Outro exemplo é a Nonco, que busca revolucionar o mercado de câmbio (FX) com um protocolo on-chain. Utilizando contratos inteligentes e swaps atômicos, a plataforma automatiza o ciclo de vida das negociações de câmbio, convertendo moedas locais e stablecoins lastreadas em dólar de forma eficiente.
A Regulamentação e o Cenário Fiscal no Brasil O ambiente regulatório para criptoativos no Brasil está em pleno amadurecimento. A Lei nº 14.478/2022 (Marco Legal das Criptomoedas) e a designação do Banco Central como regulador foram passos cruciais.

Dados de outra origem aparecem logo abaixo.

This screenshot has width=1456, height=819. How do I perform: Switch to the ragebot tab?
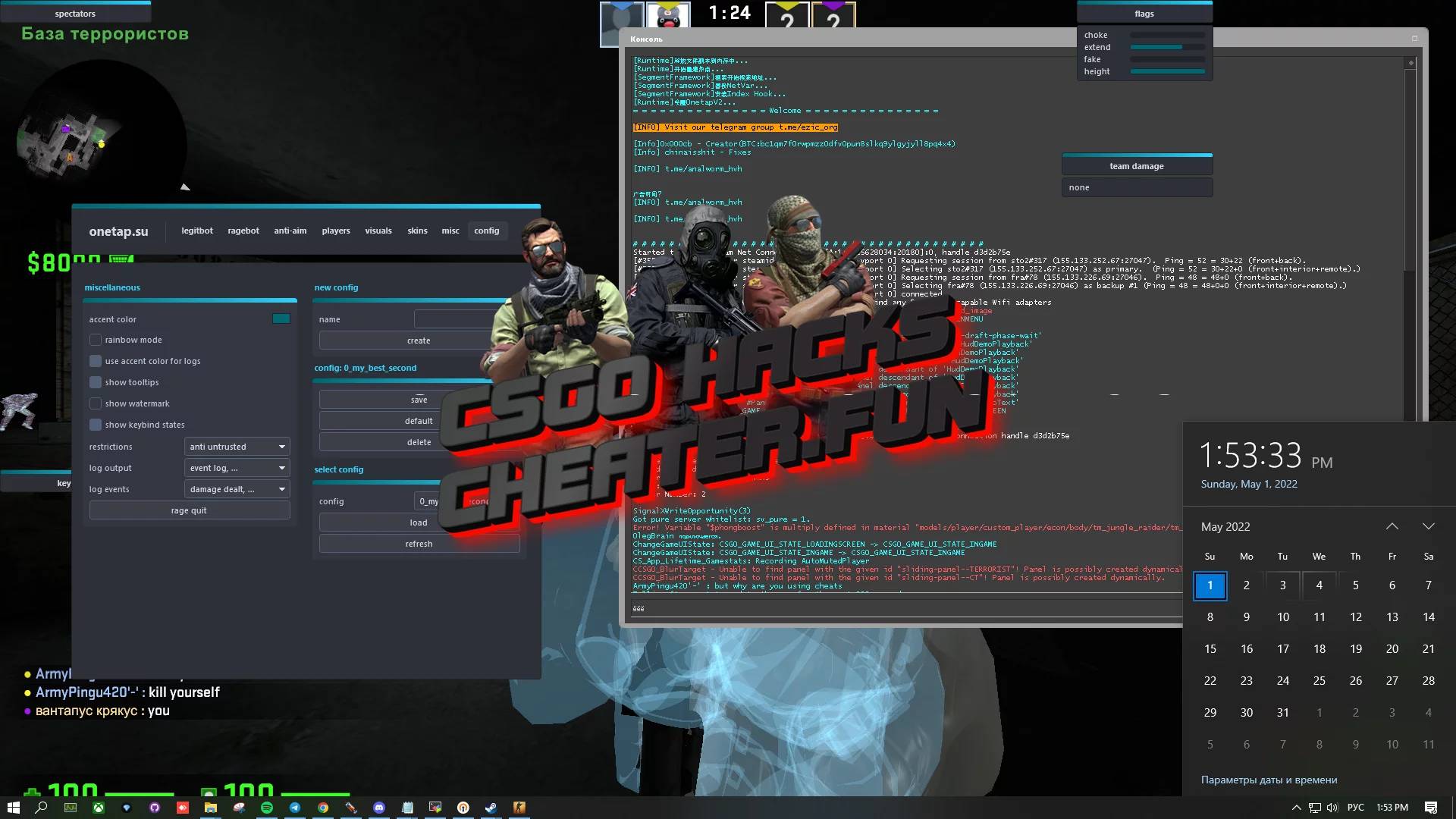243,231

Em novembro de 2024, o Banco Central do Brasil demonstrou seu profundo interesse no tema ao lançar três consultas públicas sobre a regulação de ativos virtuais.
O interesse foi tão grande que foi necessário adicionar uma reunião de consulta extra apenas para stablecoins. O potencial máximo das stablecoins para os setores B2B e corporativo no Brasil será liberado quando a clareza regulatória for alcançada.

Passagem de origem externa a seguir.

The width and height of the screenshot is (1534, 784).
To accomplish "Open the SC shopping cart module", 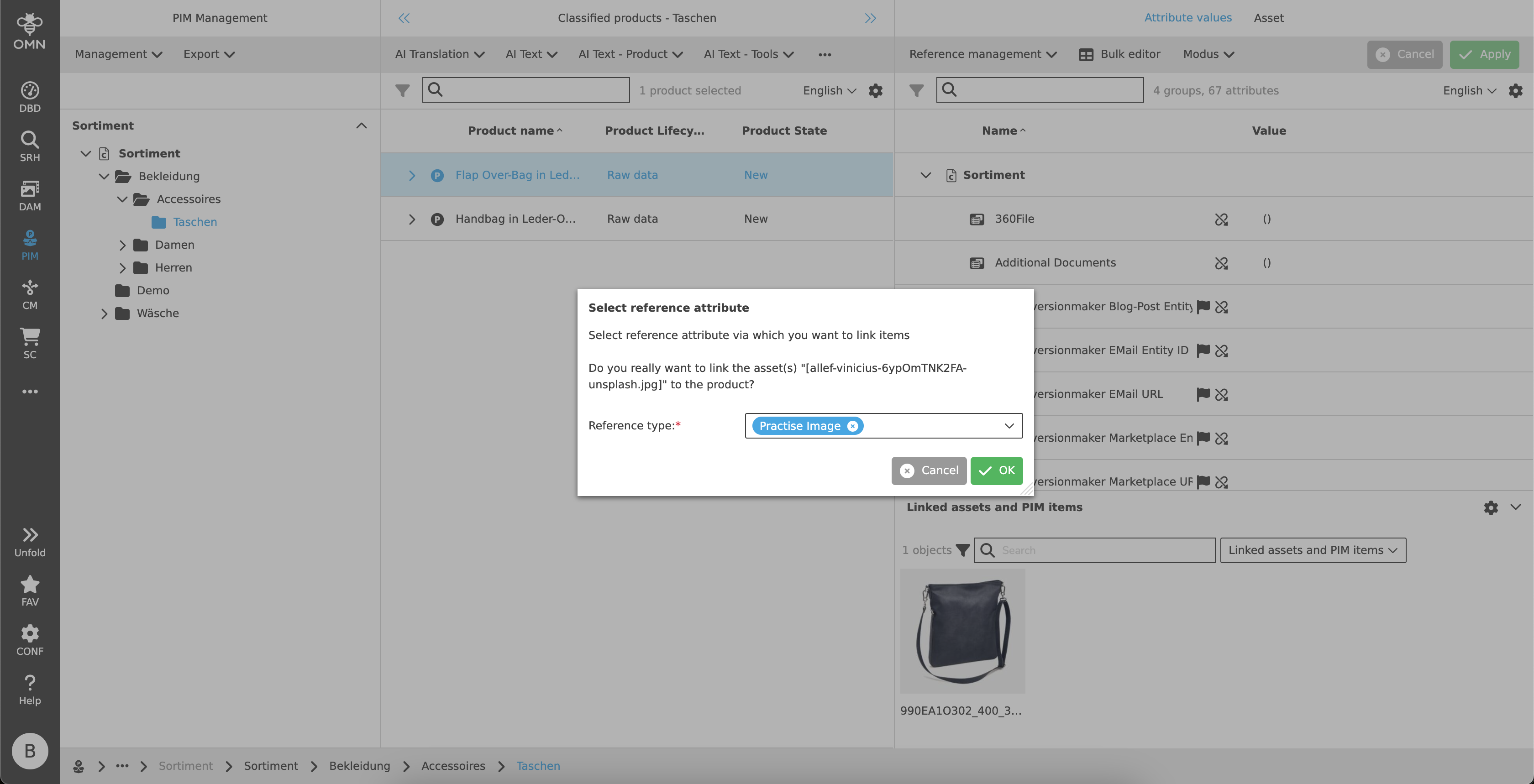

A indústria espera que futuras orientações permitam que finanças tradicionais, provedores de pagamento e intermediários de ativos digitais explorem as forças únicas das stablecoins para transações internacionais, oferecendo métodos de pagamento mais rápidos, eficientes e econômicos para as empresas brasileiras.
Do ponto de vista fiscal, a posse e as transações de stablecoins devem seguir as normas da Receita Federal, incluindo a declaração de operações mensais acima de R$ 30.000,00 e a inclusão dos ativos na Declaração Anual do Imposto de Renda.
Conclusão
Em suma, as stablecoins representam uma das inovações mais importantes no mercado de ativos digitais.
Para o público brasileiro, elas se consolidaram como uma ferramenta versátil para a preservação de patrimônio, otimização de transações e acesso a um sistema financeiro global. Compreender o que são stablecoins é o passo inicial e indispensável para quem deseja navegar com confiança e aproveitar as oportunidades desta nova economia digital.
Contudo, é essencial que os usuários ajam com prudência, realizem suas próprias pesquisas e compreendam os riscos.
Com a devida diligência e uma estratégia bem informada, as stablecoins podem, sem dúvida, constituir um componente valioso no portfólio e na vida financeira dos brasileiros, que se posicionam na vanguarda da transformação digital financeira global.